**TASK**
Copy out the entire listing word for word.

**EXTRACTED RECORDS**
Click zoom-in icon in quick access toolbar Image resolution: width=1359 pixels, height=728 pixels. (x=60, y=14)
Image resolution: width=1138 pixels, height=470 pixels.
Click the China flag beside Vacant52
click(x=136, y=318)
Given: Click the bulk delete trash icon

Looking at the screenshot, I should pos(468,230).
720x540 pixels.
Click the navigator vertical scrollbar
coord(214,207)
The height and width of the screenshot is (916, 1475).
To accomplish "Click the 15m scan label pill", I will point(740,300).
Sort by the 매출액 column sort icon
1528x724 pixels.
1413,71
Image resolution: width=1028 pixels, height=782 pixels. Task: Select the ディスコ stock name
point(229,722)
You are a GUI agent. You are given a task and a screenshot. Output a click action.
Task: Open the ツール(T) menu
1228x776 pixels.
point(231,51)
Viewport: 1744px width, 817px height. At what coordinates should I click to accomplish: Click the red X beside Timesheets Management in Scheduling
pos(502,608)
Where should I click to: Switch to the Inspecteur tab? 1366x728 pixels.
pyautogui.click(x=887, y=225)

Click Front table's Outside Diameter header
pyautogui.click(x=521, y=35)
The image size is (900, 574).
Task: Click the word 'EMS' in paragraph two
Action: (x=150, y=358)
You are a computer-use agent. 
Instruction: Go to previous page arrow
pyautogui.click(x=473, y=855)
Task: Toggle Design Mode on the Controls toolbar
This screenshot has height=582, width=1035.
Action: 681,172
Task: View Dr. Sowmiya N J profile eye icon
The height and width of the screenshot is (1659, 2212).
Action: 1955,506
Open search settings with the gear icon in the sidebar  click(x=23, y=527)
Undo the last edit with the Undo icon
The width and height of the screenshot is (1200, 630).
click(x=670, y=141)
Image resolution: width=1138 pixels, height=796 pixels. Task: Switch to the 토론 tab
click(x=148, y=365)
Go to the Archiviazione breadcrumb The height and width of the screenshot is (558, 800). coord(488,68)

**REPLY**
Click zoom-in icon in quick access toolbar Image resolution: width=1359 pixels, height=728 pixels. (x=60, y=14)
Image resolution: width=1138 pixels, height=470 pixels.
Click the China flag beside Vacant52
click(x=136, y=318)
Given: Click the bulk delete trash icon

Looking at the screenshot, I should pos(468,230).
720x540 pixels.
Click the navigator vertical scrollbar
coord(214,207)
The height and width of the screenshot is (916, 1475).
To accomplish "Click the 15m scan label pill", I will point(740,300).
Sort by the 매출액 column sort icon
1528x724 pixels.
1413,71
Image resolution: width=1028 pixels, height=782 pixels. Task: Select the ディスコ stock name
point(229,722)
You are a GUI agent. You are given a task and a screenshot. Output a click action.
Task: Open the ツール(T) menu
1228x776 pixels.
point(231,51)
Viewport: 1744px width, 817px height. At what coordinates should I click to accomplish: Click the red X beside Timesheets Management in Scheduling
pos(502,608)
Where should I click to: Switch to the Inspecteur tab? 1366x728 pixels.
pyautogui.click(x=887, y=225)

Click Front table's Outside Diameter header
pyautogui.click(x=521, y=35)
The image size is (900, 574).
Task: Click the word 'EMS' in paragraph two
Action: (x=150, y=358)
You are a computer-use agent. 
Instruction: Go to previous page arrow
pyautogui.click(x=473, y=855)
Task: Toggle Design Mode on the Controls toolbar
This screenshot has height=582, width=1035.
Action: 681,172
Task: View Dr. Sowmiya N J profile eye icon
The height and width of the screenshot is (1659, 2212).
Action: 1955,506
Open search settings with the gear icon in the sidebar  click(x=23, y=527)
Undo the last edit with the Undo icon
The width and height of the screenshot is (1200, 630).
click(x=670, y=141)
Image resolution: width=1138 pixels, height=796 pixels. Task: Switch to the 토론 tab
click(x=148, y=365)
Go to the Archiviazione breadcrumb The height and width of the screenshot is (558, 800). coord(488,68)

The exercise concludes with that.